"'Now, my good bow,' said my father, 'thou hast never failed me: do thou serve me better to-day than ever before!'

"He drew the strong cord back, bending the bow to its utmost tension; and then the swift arrow leaped from its place, and sped like a beam of light straight towards the mark. But, before it reached its goal, the strength which my father's arm had imparted to it began to fail; it wavered in the air, its point turned downward, and it struck the ground at the foot of the target.

"Then Heracles took up his bow, and carelessly aimed a shaft at the distant mark. Like the lightning which Zeus hurls from the high clouds straight down upon the head of some lordly oak, so flashed the unfailing arrow through the intervening space, piercing the very centre of the target.

"'Lo, now, Eurytus, my old-time friend,' said Heracles, 'thou seest that I have won the victory over thee. Where now is the prize, even the lovely Iole, that was promised to him who could shoot better than thou?'

"But my father's heart sank within him, and shame and grief took mighty hold of him. And he sent Iole away in a swift-sailing ship, to the farther shores of the sea, and would not give her to Heracles as he had promised. Then the great hero turned him about in anger, and went back to his home in Calydon, threatening vengeance upon the house of Eurytus. I besought my father that he would remember his word, and would call Iole home again, and would send her to Heracles to be his bride. But he would not hearken, for the great sorrow which weighed upon him. He placed his matchless bow in my hands, and bade me keep it until I should find a young hero worthy to bear it.

"'It has served me well,' he said, 'but I shall never need it more.' Then he bowed his head upon his hands, and when I looked again the life had gone from him. Some men say that Apollo, to punish him for his boasting, slew him with one of his silent arrows; others say that Heracles smote him because he refused to give to the victor the promised prize, even fair Iole, the idol of his heart. But I know that it was grief and shame, and neither Apollo nor Heracles, that brought death upon him.
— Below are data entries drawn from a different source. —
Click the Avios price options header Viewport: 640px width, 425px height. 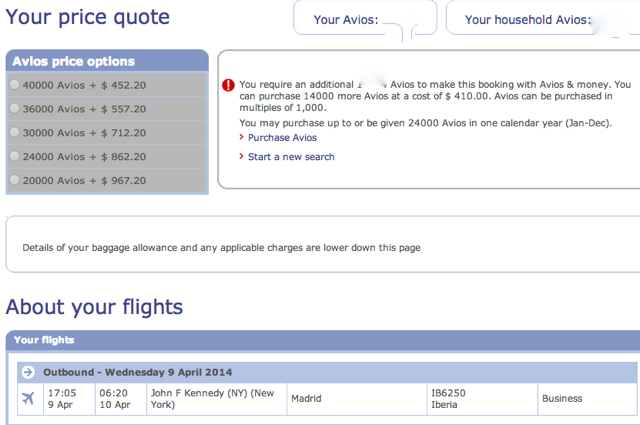[x=107, y=61]
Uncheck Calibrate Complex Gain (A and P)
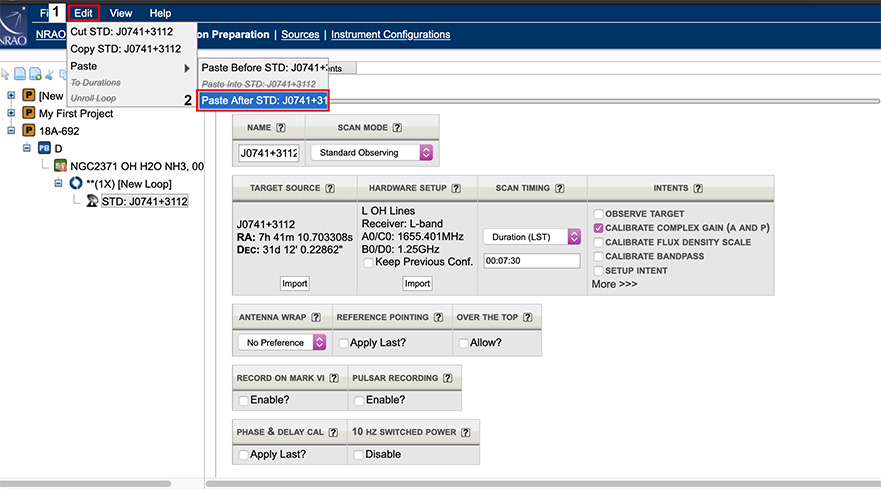 point(598,228)

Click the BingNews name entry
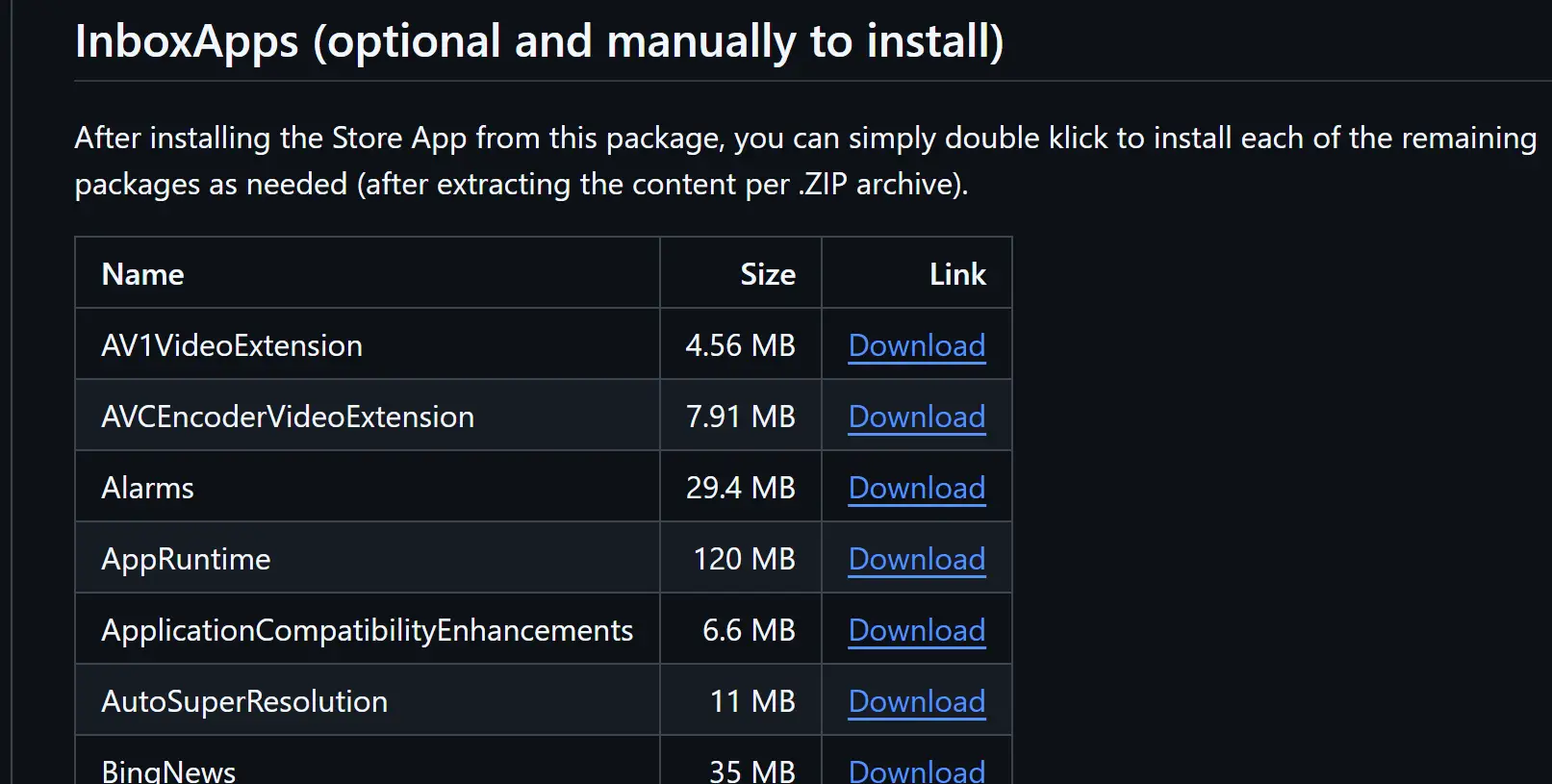pyautogui.click(x=169, y=770)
"As to Heracles, he dwelt a long time in Calydon, where he wooed and won the princess Deianeira, the daughter of old Oineus; but the memory of Iole, as she had been to him in the bright days of his youth, was never blotted from his mind. And the people of Calydon loved him, because, with all his greatness and his strength, he was the friend and helper of the weak and needy. But one day, at a feast, he killed by accident a little boy in the palace of Oineus, named Eunomos; and his heart was filled with grief, and he took his wife Deianeira, and, leaving Calydon, he journeyed aimlessly about until he came to Trachis in Thessaly. There he built him a home, but his restless spirit would give him no peace; and so, leaving Deianeira in Trachis, he came back towards Argolis by way of the sea. Three moons ago, I met him in Tiryns. He greeted me as a dear old friend, and kindly offered to help me in the undertaking which I had then on foot; for robbers had driven from my pastures twelve brood mares, the finest in all Hellas, and I was searching for them.

"'Go you with your men into Messene,' said he, 'for doubtless you will find that which you seek among the lawless men who own Orsilochus as king. If you find them not, come again to Tiryns, and I will aid you in further search, and will have them restored to you, even though Hermes, or great Autolycus, be the thief.'

"So I left him, and came hither to Messene, and to the high-walled towers of Pherae; and thus you know my errand which I have kept hidden from Orsilochus. I have found no traces of the stolen mares; and so to-morrow I shall return to Argolis and Tiryns where the great hero waits for me."

Much more would godlike Iphitus have spoken; but now the sun had set, and the two friends hastened back to the palace of Orsilochus.